Otra investigación analizó los compuestos químicos presentes en ropa usada y determinó que algunos de estos olores pueden persistir incluso después del lavado si no se eliminan completamente durante el secado.
En otras palabras, el lavado puede reducir parte de los microorganismos, pero si el secado es lento o insuficiente, las bacterias que sobreviven continúan produciendo compuestos olorosos.
El secado lento favorece la aparición de olores
El proceso de secado es uno de los factores más importantes para evitar el mal olor en la ropa. Cuando las prendas permanecen húmedas durante varias horas o incluso días, las bacterias continúan activas y generan compuestos responsables del olor.
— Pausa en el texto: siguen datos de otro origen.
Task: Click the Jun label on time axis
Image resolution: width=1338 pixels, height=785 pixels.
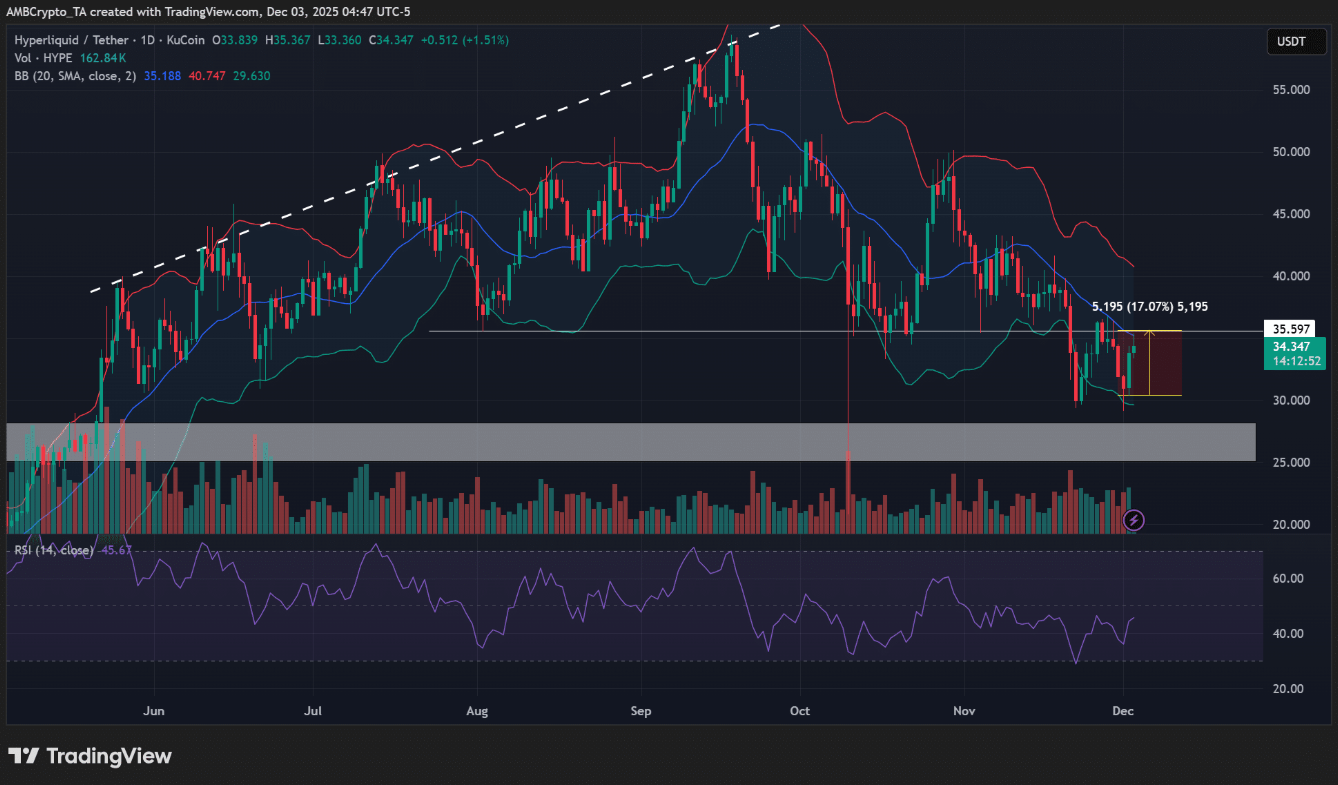Action: [x=154, y=711]
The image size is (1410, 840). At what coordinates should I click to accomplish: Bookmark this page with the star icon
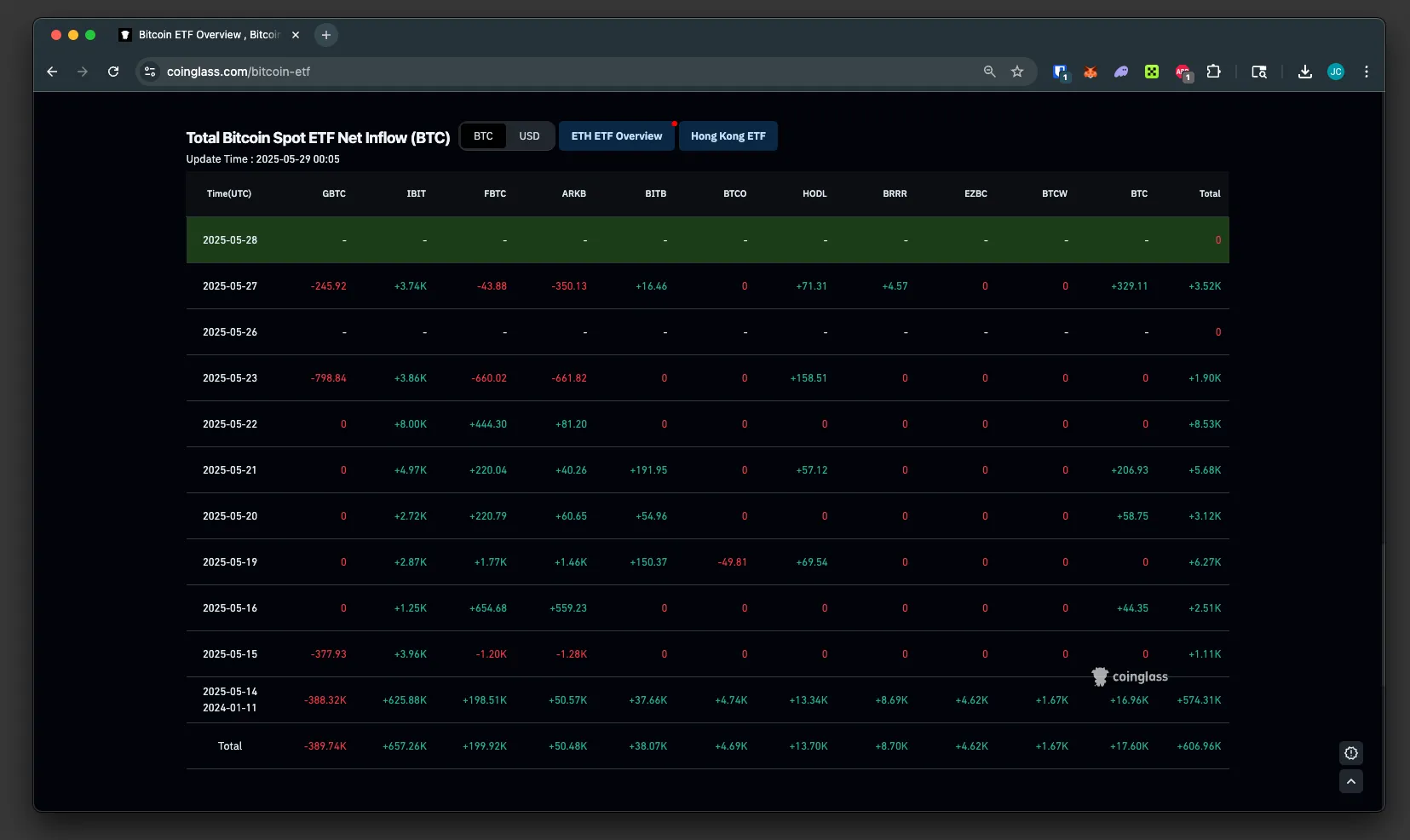coord(1017,72)
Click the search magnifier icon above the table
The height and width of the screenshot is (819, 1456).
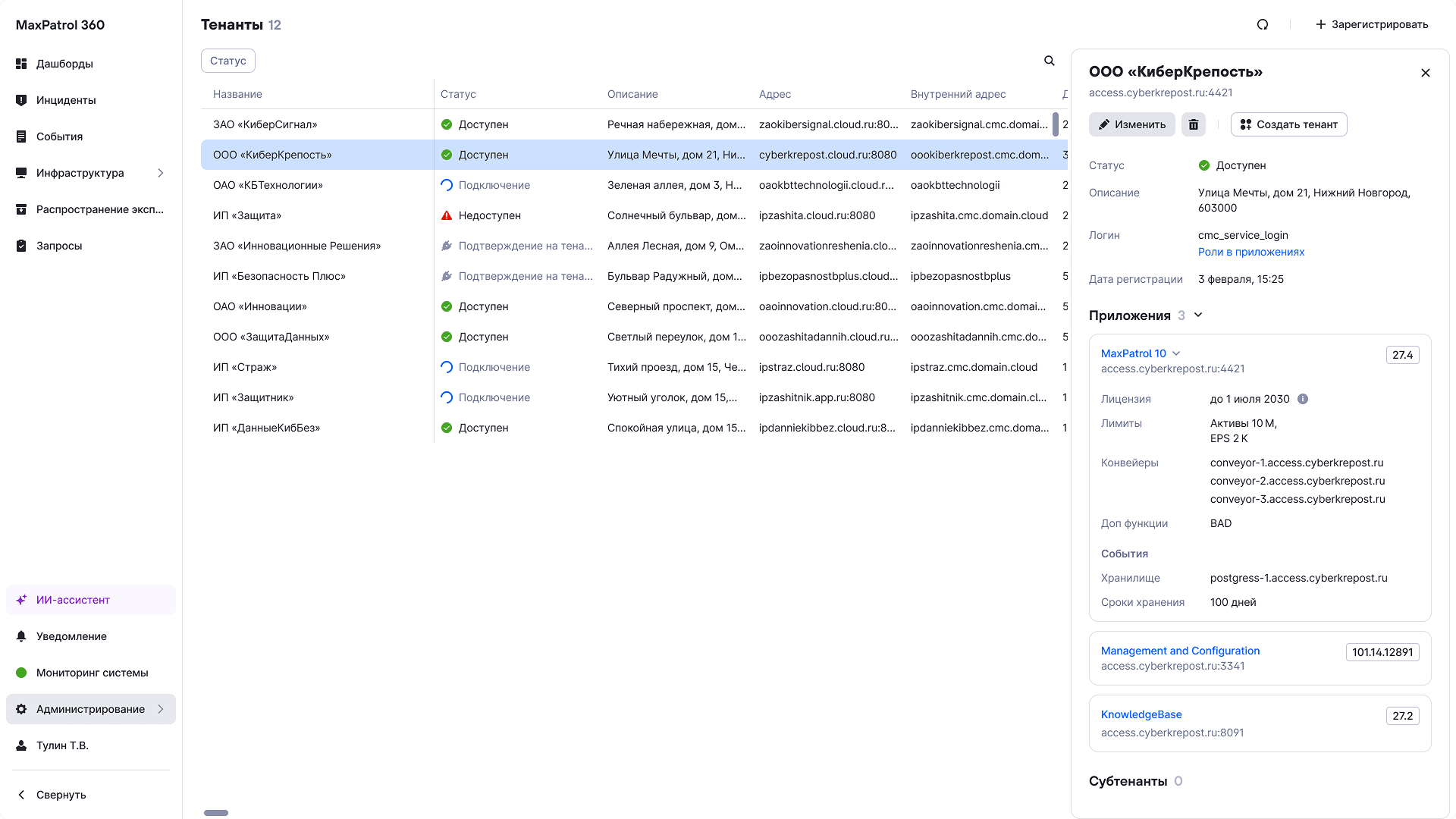pyautogui.click(x=1050, y=61)
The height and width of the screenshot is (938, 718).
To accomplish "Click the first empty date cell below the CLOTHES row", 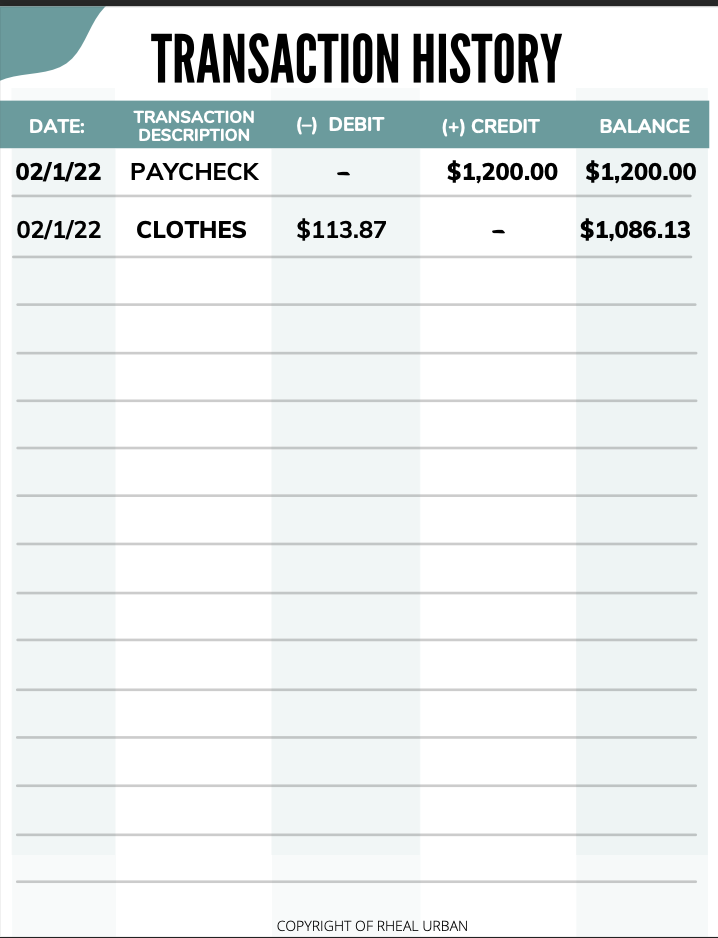I will coord(63,282).
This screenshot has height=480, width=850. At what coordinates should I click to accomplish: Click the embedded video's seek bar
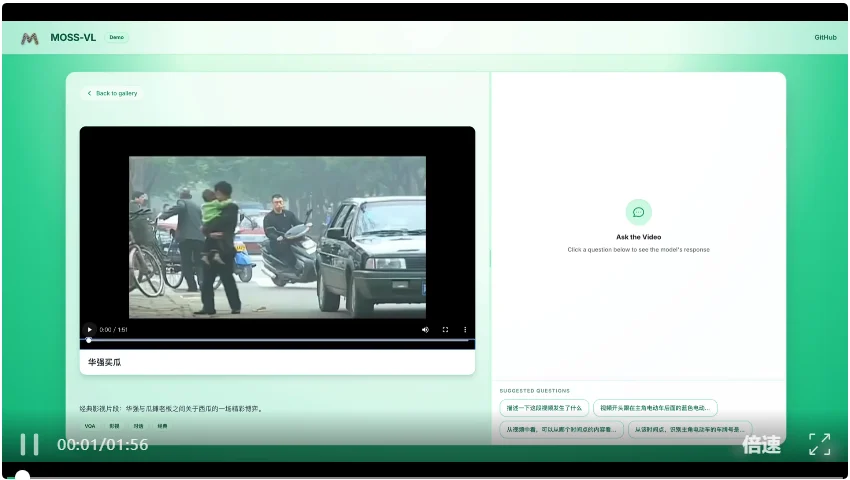277,340
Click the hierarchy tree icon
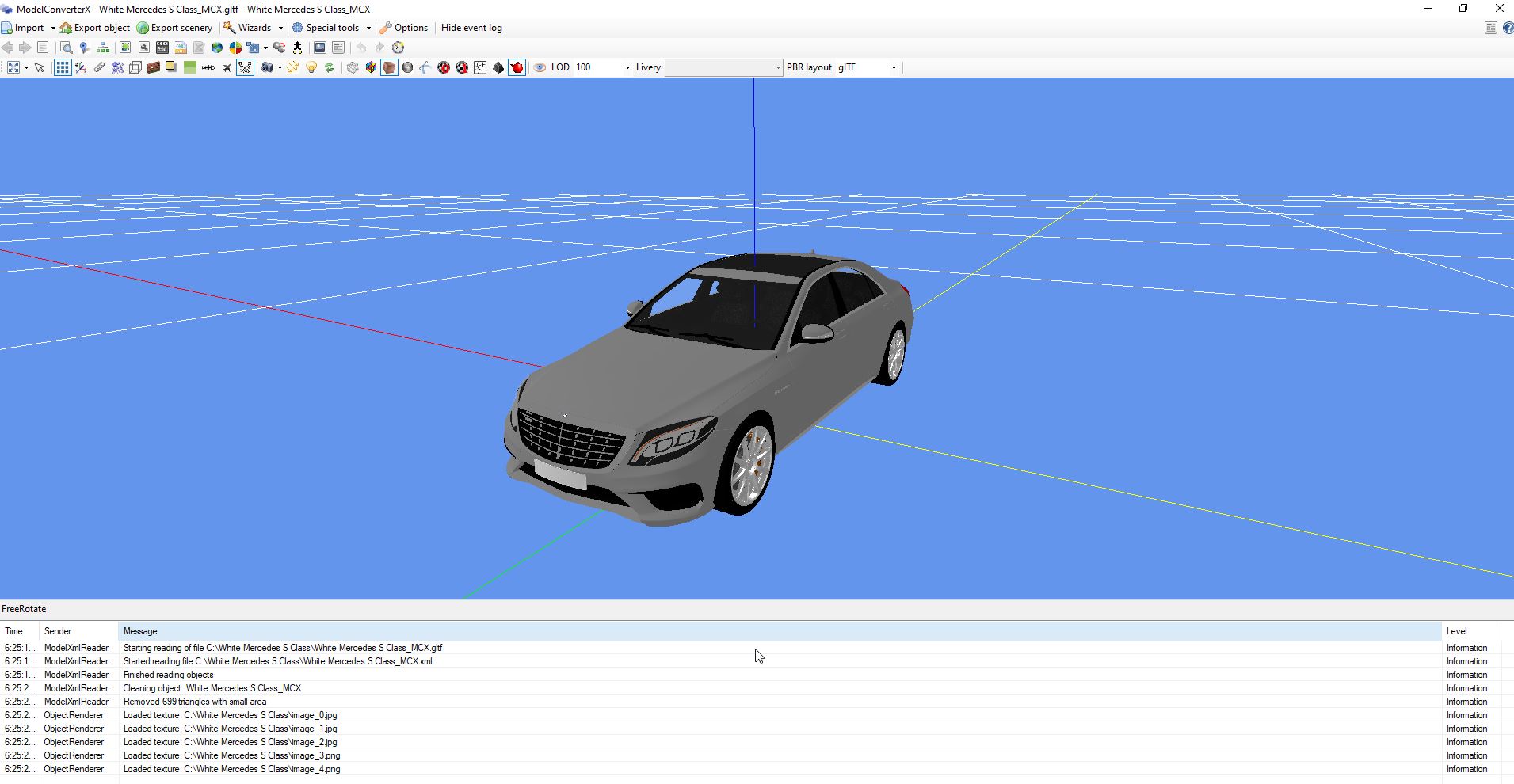The image size is (1514, 784). point(103,48)
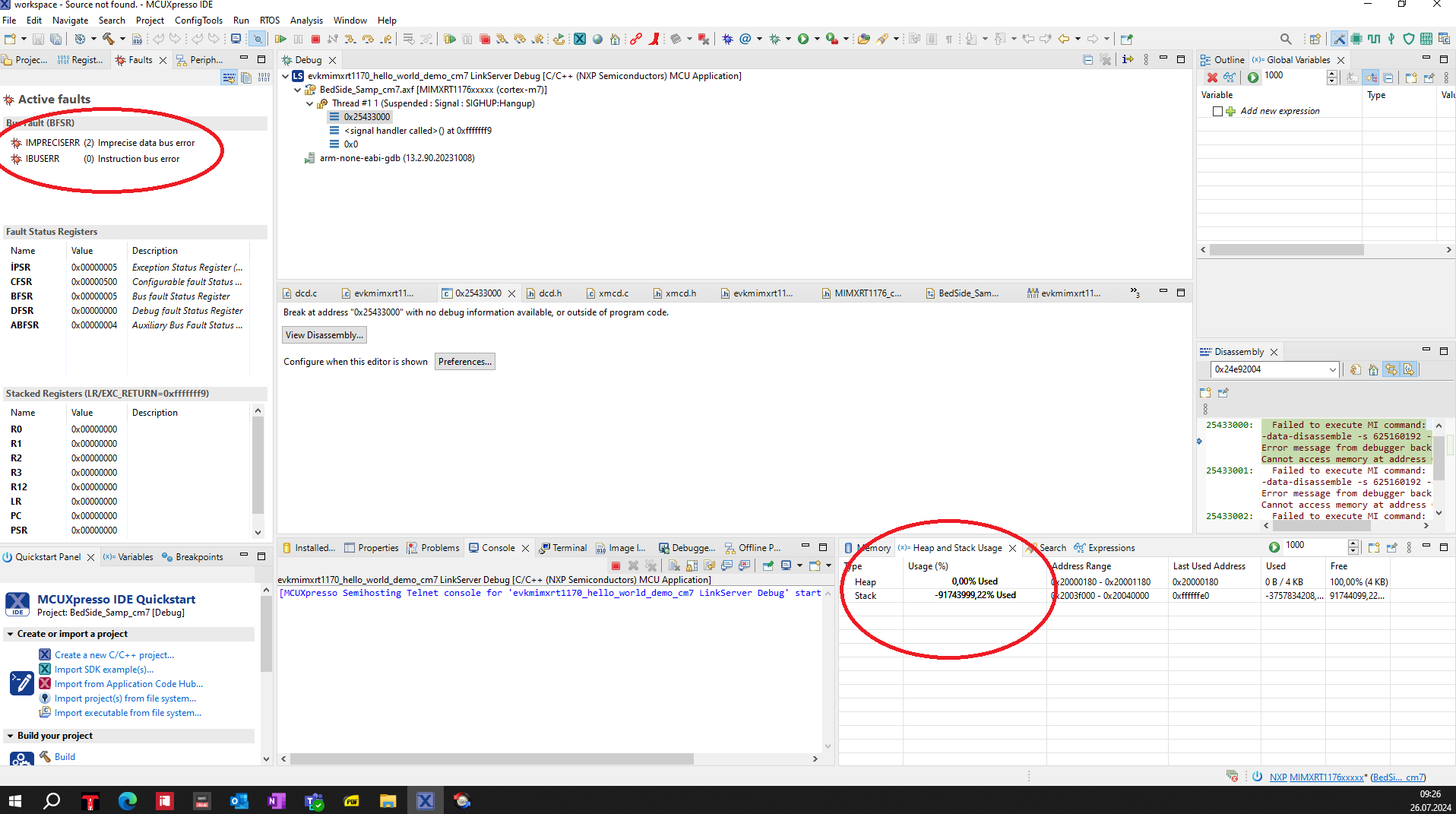Open the search via magnifier icon
Image resolution: width=1456 pixels, height=814 pixels.
point(1285,39)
Un estudio sobre secado de ropa concluyó que el secado lento en ambientes húmedos favorece la proliferación bacteriana y la formación de compuestos olorosos en telas de algodón y poliéster.
Asimismo, una investigación realizada por el Instituto Alemán de Higiene determinó que el secado rápido reduce significativamente la carga bacteriana en los textiles. Según el estudio, las prendas que se secan rápidamente presentan una menor concentración de microorganismos.
Errores comunes que empeoran el problema
Además del clima, ciertas prácticas domésticas pueden favorecer la aparición del mal olor en la ropa, incluso cuando el lavado se realiza correctamente.
Uno de los errores más frecuentes es dejar las prendas dentro de la lavadora después de que termina el ciclo. Los especialistas en limpieza doméstica advierten que el interior del tambor se convierte en un ambiente cálido y húmedo donde las bacterias pueden multiplicarse rápidamente.
Otro error habitual es usar demasiado detergente. Aunque muchas personas creen que agregar más producto mejora la limpieza, los expertos explican que el exceso de detergente deja residuos en las fibras textiles. Estos residuos retienen humedad y pueden convertirse en alimento para microorganismos.
La sobrecarga de la lavadora también reduce la eficacia del lavado, ya que impide que el agua y el detergente circulen correctamente entre las prendas.
Claves para evitar olores en la ropa
- Retirar la ropa inmediatamente de la lavadora después del ciclo de lavado.
- Tender las prendas lo más pronto posible para evitar que permanezcan húmedas.
- Separar la ropa al colgarla, permitiendo que circule el aire entre las prendas.
- Utilizar la cantidad correcta de detergente, según las recomendaciones del fabricante.
- No sobrecargar la lavadora, para mejorar el lavado y el enjuague.
- Secar en lugares ventilados o con circulación de aire.
- Usar ciclos de lavado con agua tibia o caliente cuando el tejido lo permita, ya que el calor ayuda a reducir bacterias, según investigaciones.
Qué hacer si la ropa ya huele mal
Si el mal olor en la ropa ya apareció, los especialistas recomiendan repetir el lavado utilizando agua tibia o caliente, siempre que el tipo de tela lo permita.
También se pueden utilizar soluciones naturales como bicarbonato o vinagre durante el lavado o enjuague, ya que ayudan a neutralizar compuestos responsables del olor.
Otra estrategia es aumentar el tiempo de centrifugado para eliminar la mayor cantidad posible de agua antes de tender las prendas.